ANDY CHEUNG – HRD Music Scout
DEVILDRIVER – “End Of The Line” (2005)
Admittedly, I was never much of a Coal Chamber fan, but when Dez Fafara started Devildriver, I was intrigued. “End of the Line” is a single from their second album, The Fury of Our Maker’s Hand. It got me hooked immediately. It’s heavy, frantic and explodes into a great riff worthy enough to make me want to jump into the pit (even at my age). This is also a song that I have always loved drumming along to just for the sheer power of it.
TRIVIUM – “Pull Harder On The Strings Of Your Martyr” (2005)
Before their recent semi-commercial success, Trivium started off as a thrash/metalcore band. From their second album, Ascendancy, “Pull Harder on the Strings of Your Martyr” is a perfect example of the band’s old sound. Matt Heafy screams and growls like a death metal master as the band thrashes away with hair wind-milling and fists pumping. This song is still a favorite amongst the band and their fans, and is still played as an encore at their live shows.
ROB DELL’AQUILA – HRD Music Scout
HOUSE OF LORDS – “Sweet September” (2009)
British melodic rockers House Of Lords have been putting out quality music for 30 years. Their 2009 album, Cartesian Dreams, was no exception, with James Christian layering the smooth vocals over Jimi Bell’s expressive guitar. The whole band shines on this heartfelt ballad, lingering on a bygone time linked to September.
ASIA – “Summer” (1995)
When John Wetton left ‘80s supergroup Asia, Geoff Downes invited the talented John Payne to become the new vocalist. Gradually there were other lineup changes, but from 1991-2006 Asia had a different sound and some great songs. One of them was this ode to the passing of summer, which the beginning of September always presages. In 2006, the original Asia lineup reunited, and John Payne would continue separately (with a new lineup) as Asia Featuring John Payne.
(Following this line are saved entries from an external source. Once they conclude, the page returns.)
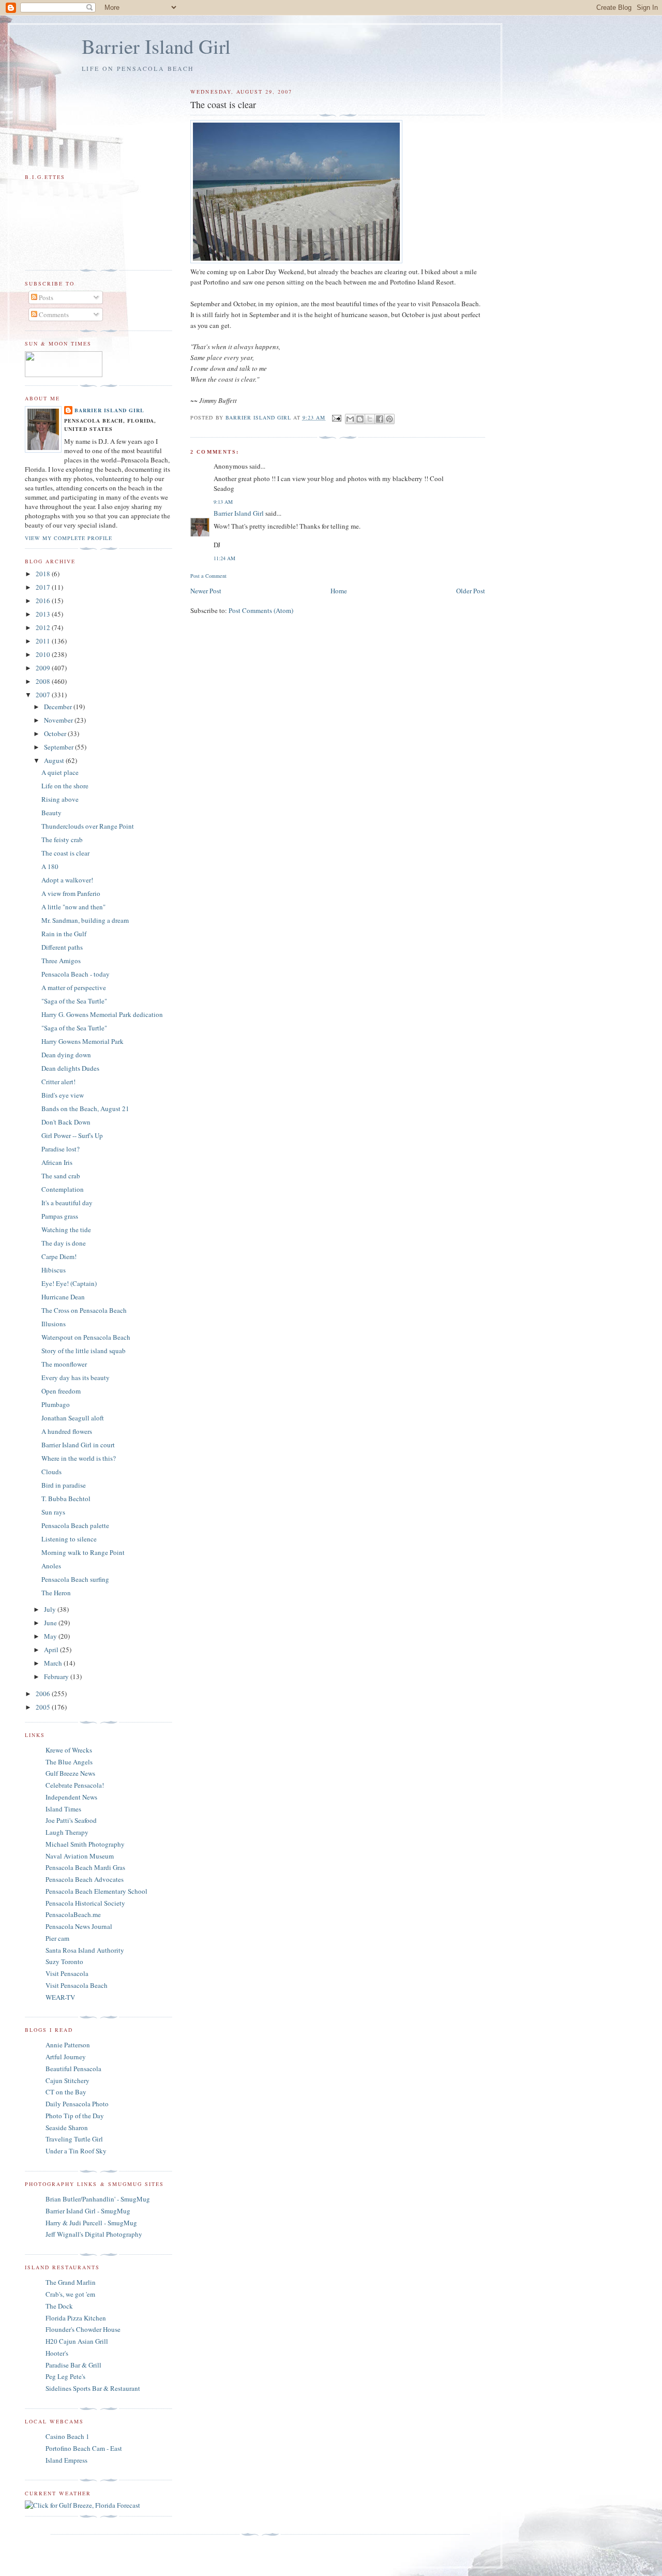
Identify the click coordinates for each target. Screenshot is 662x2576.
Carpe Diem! (59, 1256)
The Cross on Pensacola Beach (84, 1310)
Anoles (51, 1565)
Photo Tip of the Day (75, 2115)
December (58, 706)
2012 (44, 627)
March (54, 1663)
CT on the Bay (66, 2091)
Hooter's (57, 2353)
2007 (44, 694)
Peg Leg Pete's (65, 2376)
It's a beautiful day (67, 1202)
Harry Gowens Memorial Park (82, 1041)
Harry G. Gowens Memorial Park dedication (102, 1014)
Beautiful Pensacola (73, 2068)
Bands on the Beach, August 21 (85, 1108)
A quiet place (60, 772)
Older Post (470, 590)
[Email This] (350, 419)
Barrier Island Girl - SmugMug (88, 2210)
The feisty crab (62, 839)
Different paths (62, 947)
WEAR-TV (60, 1997)
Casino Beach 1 (67, 2436)
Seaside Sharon (67, 2127)
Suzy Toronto (64, 1961)
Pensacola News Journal (79, 1926)
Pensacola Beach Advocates (85, 1879)
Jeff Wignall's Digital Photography (94, 2234)
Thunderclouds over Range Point (87, 826)
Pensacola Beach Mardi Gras (85, 1867)
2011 (44, 641)
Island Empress (66, 2460)
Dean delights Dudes (70, 1068)
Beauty (51, 812)
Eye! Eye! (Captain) (69, 1283)
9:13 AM (223, 501)
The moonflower (64, 1364)
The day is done (63, 1243)
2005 (44, 1707)
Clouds (51, 1471)
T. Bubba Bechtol (66, 1498)
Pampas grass (59, 1216)
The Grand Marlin (71, 2282)
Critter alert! (58, 1081)
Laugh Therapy (67, 1832)
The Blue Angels (69, 1761)
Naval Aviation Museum (80, 1856)
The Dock (59, 2306)
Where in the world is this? (78, 1458)
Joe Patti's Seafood (71, 1820)
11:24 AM (224, 558)
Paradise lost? (60, 1149)
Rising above (60, 799)
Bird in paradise (63, 1485)
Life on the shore (64, 785)
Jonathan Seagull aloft (72, 1417)
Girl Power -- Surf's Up (72, 1135)
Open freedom (61, 1391)
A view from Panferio (70, 893)
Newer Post (205, 590)
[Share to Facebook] (379, 419)
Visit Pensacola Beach (77, 1985)
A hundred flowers (66, 1431)
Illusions (53, 1323)
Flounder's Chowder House (83, 2329)
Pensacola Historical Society (85, 1903)
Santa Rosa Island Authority (85, 1950)
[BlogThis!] (360, 419)
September (59, 747)
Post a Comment (208, 575)
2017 (44, 587)
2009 (44, 667)
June (51, 1622)
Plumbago (55, 1404)
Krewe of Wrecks (69, 1750)
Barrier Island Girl (156, 46)
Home (338, 590)
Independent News (71, 1797)
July (50, 1609)
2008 (44, 681)
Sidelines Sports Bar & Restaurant (93, 2388)
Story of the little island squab (83, 1350)
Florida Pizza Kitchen (76, 2318)
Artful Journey (66, 2056)
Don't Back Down (66, 1122)
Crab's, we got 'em (70, 2294)
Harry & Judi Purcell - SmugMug (91, 2222)
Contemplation (62, 1189)
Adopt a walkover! (67, 880)
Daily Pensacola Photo (77, 2103)
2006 (44, 1693)
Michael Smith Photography (85, 1844)
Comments (53, 314)
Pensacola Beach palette (75, 1525)
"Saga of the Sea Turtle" (74, 1001)
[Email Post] (336, 417)
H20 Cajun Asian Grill (77, 2341)
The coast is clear (65, 853)
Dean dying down (66, 1054)
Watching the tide (66, 1229)
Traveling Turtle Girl (74, 2139)
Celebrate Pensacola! (75, 1785)
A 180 (49, 866)
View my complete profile (68, 538)
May (51, 1636)
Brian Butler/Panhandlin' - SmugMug (98, 2199)
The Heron (56, 1592)
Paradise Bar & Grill (73, 2365)
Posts (45, 297)
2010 (44, 654)
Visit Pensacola (67, 1973)
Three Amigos (61, 960)
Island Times (63, 1809)
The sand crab (60, 1175)
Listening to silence (69, 1539)
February (57, 1676)
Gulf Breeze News (70, 1773)
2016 (44, 600)
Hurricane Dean (63, 1296)
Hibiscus (53, 1270)
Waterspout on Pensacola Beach (85, 1337)
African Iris (56, 1162)
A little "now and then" (73, 906)
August (55, 760)
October (56, 733)
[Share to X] (370, 419)
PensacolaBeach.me (73, 1914)
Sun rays (53, 1512)
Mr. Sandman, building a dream (85, 920)
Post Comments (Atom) (261, 610)
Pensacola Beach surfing (75, 1579)
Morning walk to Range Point (83, 1552)
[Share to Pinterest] (389, 419)
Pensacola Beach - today (75, 974)
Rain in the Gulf (63, 933)
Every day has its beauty (75, 1377)
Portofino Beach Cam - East (84, 2448)
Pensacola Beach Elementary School (96, 1891)
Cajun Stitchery (67, 2080)
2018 (44, 573)
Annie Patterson (68, 2044)
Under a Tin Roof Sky (76, 2150)
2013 (44, 614)
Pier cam (57, 1938)
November (59, 720)
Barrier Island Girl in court (78, 1444)
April (52, 1649)
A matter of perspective (73, 987)
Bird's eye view (62, 1095)
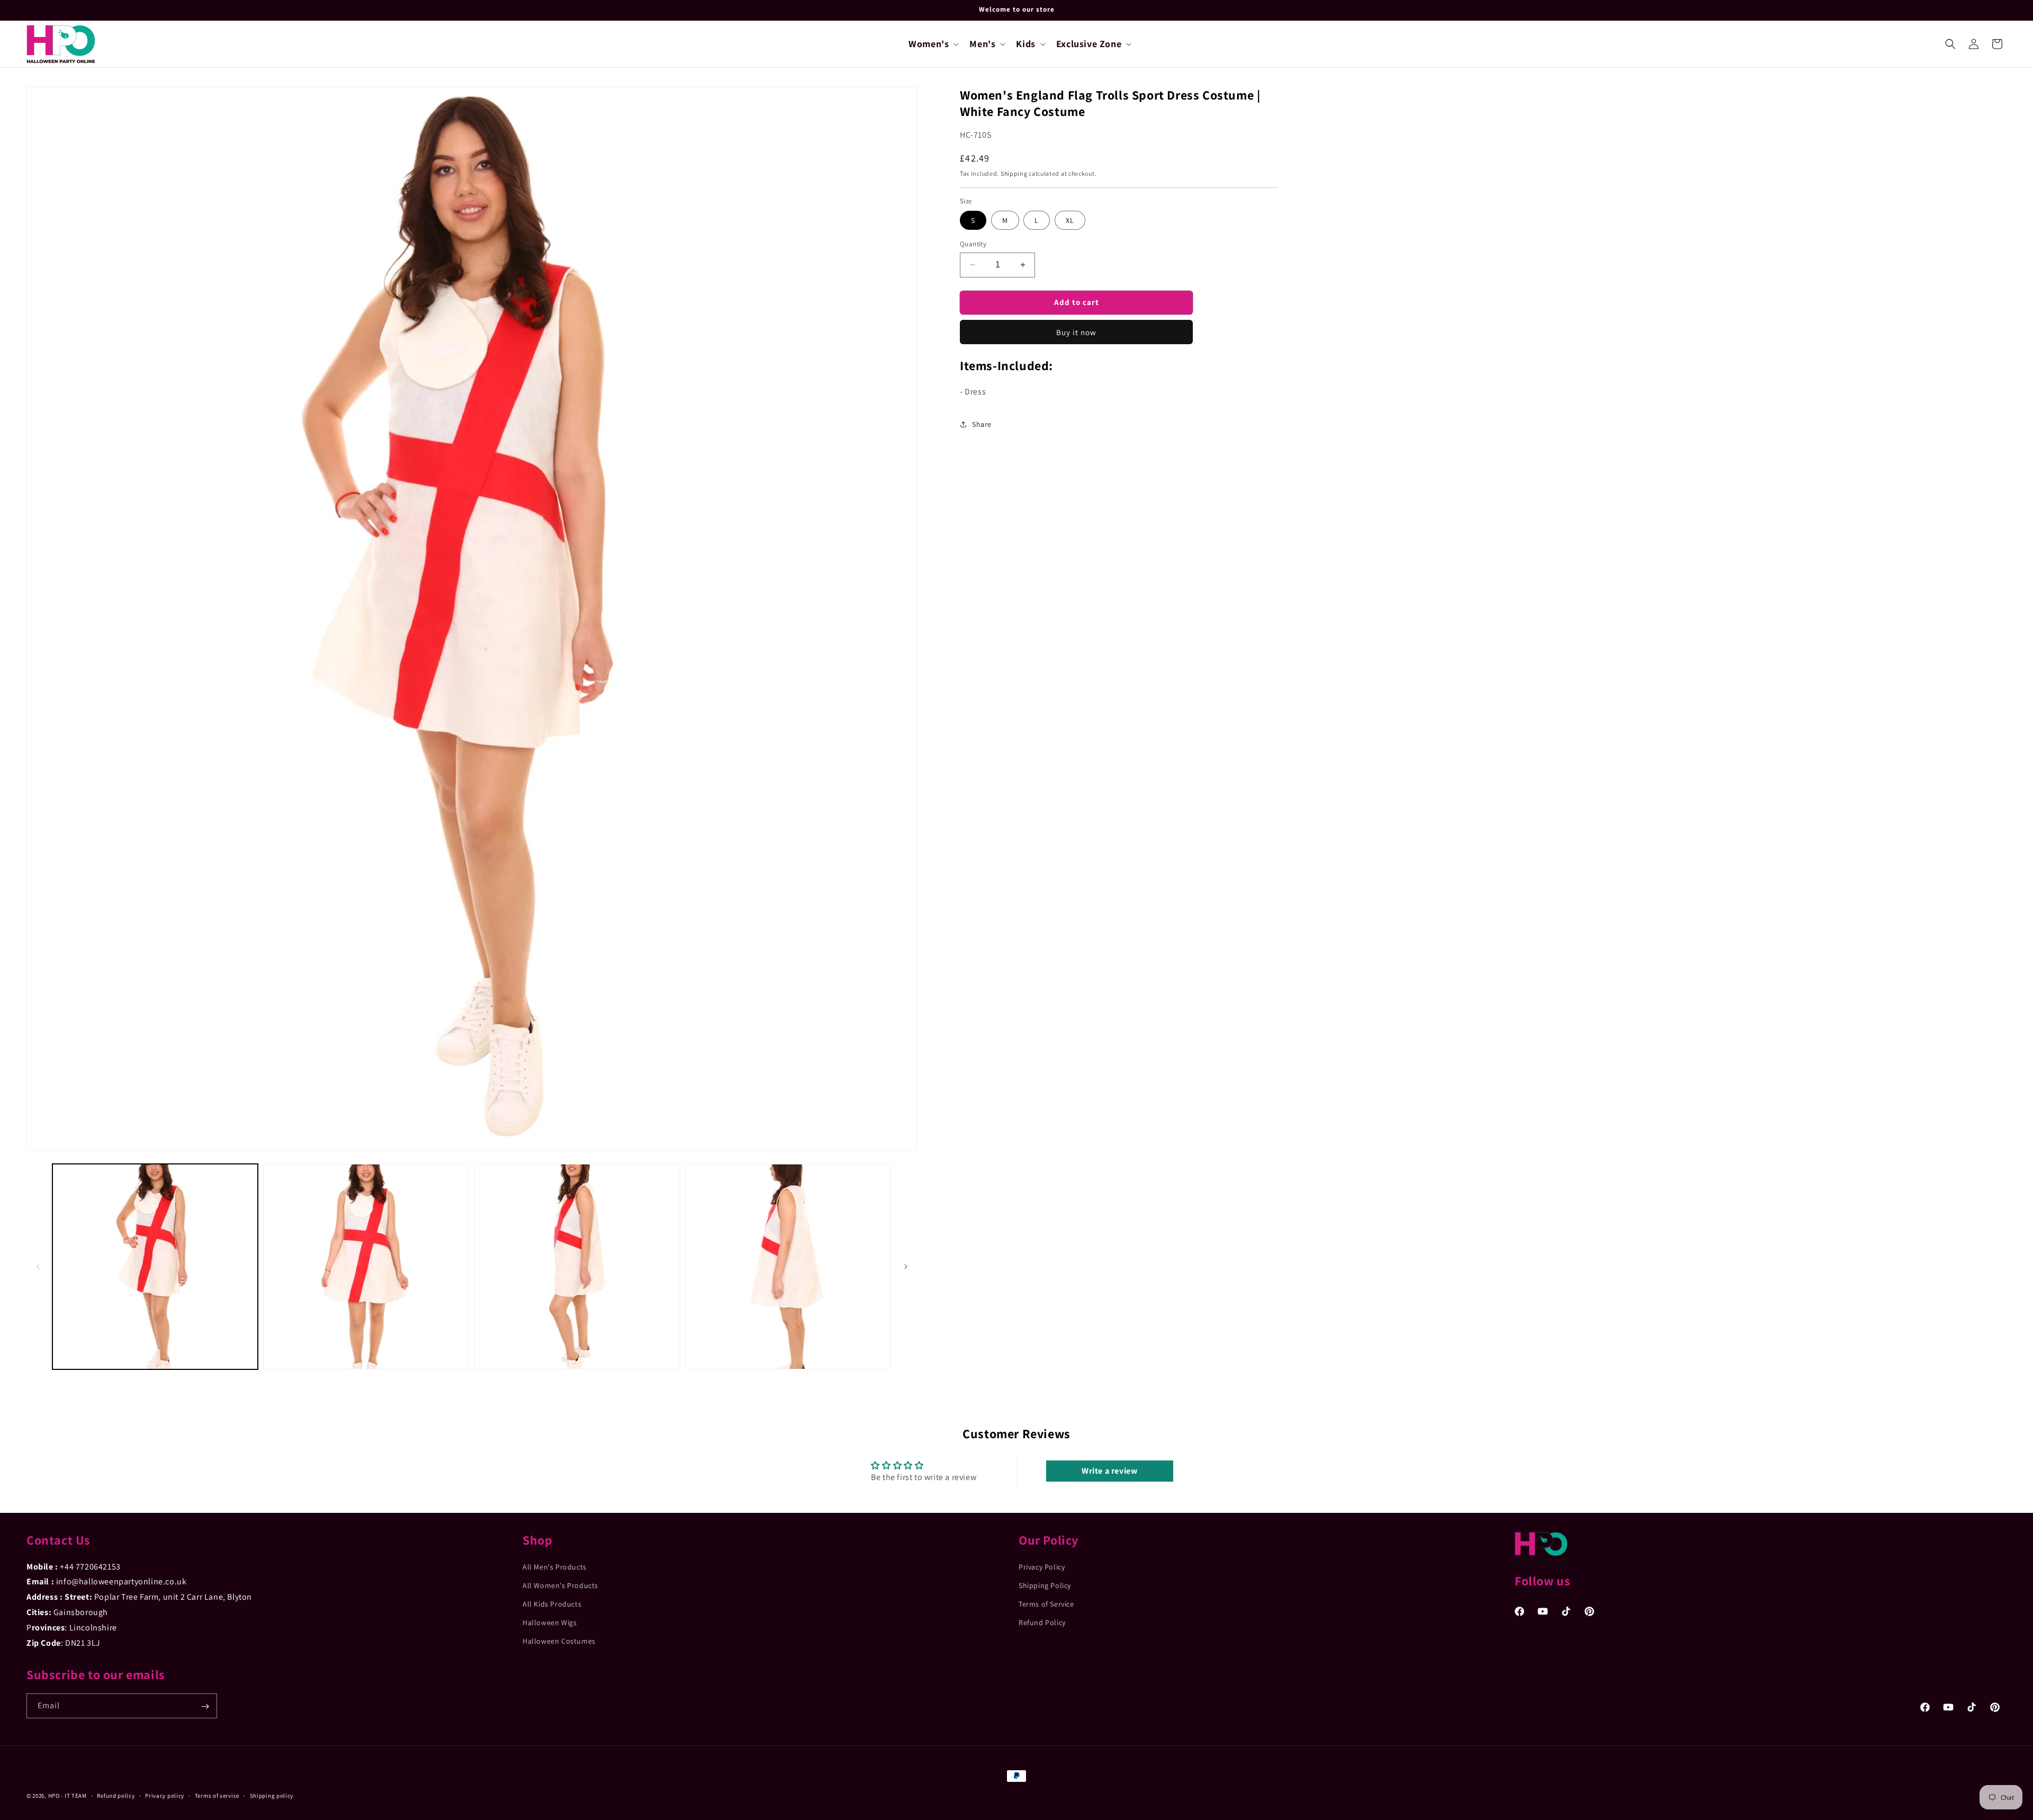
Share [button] (982, 424)
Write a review (1109, 1471)
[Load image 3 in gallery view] (577, 1266)
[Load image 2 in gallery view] (366, 1266)
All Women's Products (560, 1585)
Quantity (973, 243)
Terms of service (217, 1795)
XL (1070, 220)
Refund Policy (1042, 1622)
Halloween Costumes (559, 1641)
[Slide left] (38, 1266)
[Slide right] (905, 1266)
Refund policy (115, 1795)
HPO (54, 1795)
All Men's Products (555, 1566)
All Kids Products (552, 1604)
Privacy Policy (1042, 1566)
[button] (932, 43)
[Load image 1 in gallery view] (155, 1266)
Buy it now (1076, 332)
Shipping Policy (1045, 1585)
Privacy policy (164, 1795)
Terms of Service (1046, 1604)
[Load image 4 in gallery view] (787, 1266)
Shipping (1014, 173)
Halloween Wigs (550, 1622)
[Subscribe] (205, 1706)
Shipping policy (272, 1795)
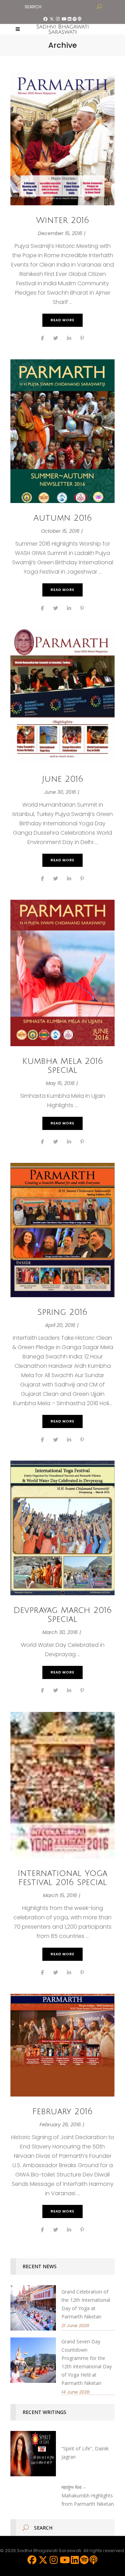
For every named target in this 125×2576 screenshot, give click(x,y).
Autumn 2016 (62, 517)
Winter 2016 (62, 220)
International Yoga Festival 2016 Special (62, 1878)
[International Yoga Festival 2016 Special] (62, 1785)
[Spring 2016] (62, 1230)
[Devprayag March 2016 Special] (62, 1528)
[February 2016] (62, 2045)
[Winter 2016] (62, 138)
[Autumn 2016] (62, 431)
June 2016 (62, 778)
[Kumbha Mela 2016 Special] (62, 973)
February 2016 (62, 2111)
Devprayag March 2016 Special (63, 1615)
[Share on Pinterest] (82, 338)
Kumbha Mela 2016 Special (62, 1066)
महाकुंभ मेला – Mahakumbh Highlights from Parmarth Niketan (87, 2495)
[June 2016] (62, 696)
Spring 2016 (63, 1312)
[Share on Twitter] (55, 338)
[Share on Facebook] (42, 338)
CHRIS HERZEGOVITCH – HRD Music Scout
HEAVEN’S GATE – “Touch The Light” (1990)
Taking the time machine back to 1990 with Heaven’s Gate, a classic metal band out of Germany that split up around 1999. “Touch the Light” has plenty of traditional metal traits, and may remind you of several bands from that era. I hear a lot of Iron Maiden influence (especially in the intro) and Judas Priest as well. This spirited track races with an up-tempo rhythm (Thorsten Müller on drums and Manni Jordan on bass) accompanied by the excellent vocal range of Thomas Rettke belting out the infectious chorus amid the great guitar work of Sascha Paeth and Bonny Bilski. Although split, a compilation called The Best For Sale was released a couple of years back. Check it out.
MCAULEY SHENCKER GROUP – “Love Is Not A Game” (1987)
A personal favorite from the Robin McAuley years of MSG is “Love Is Not A Game,” from the album, Perfect Timing. Great opening, memorable vocals and lyrics, with a hearty and classic hard rock rhythm indicative of the great music of the ‘80s. The quality of musicianship goes without saying. This album also had a particularly good production sound: clear, balanced and perfect for the combo of McAuley and Michael Schenker.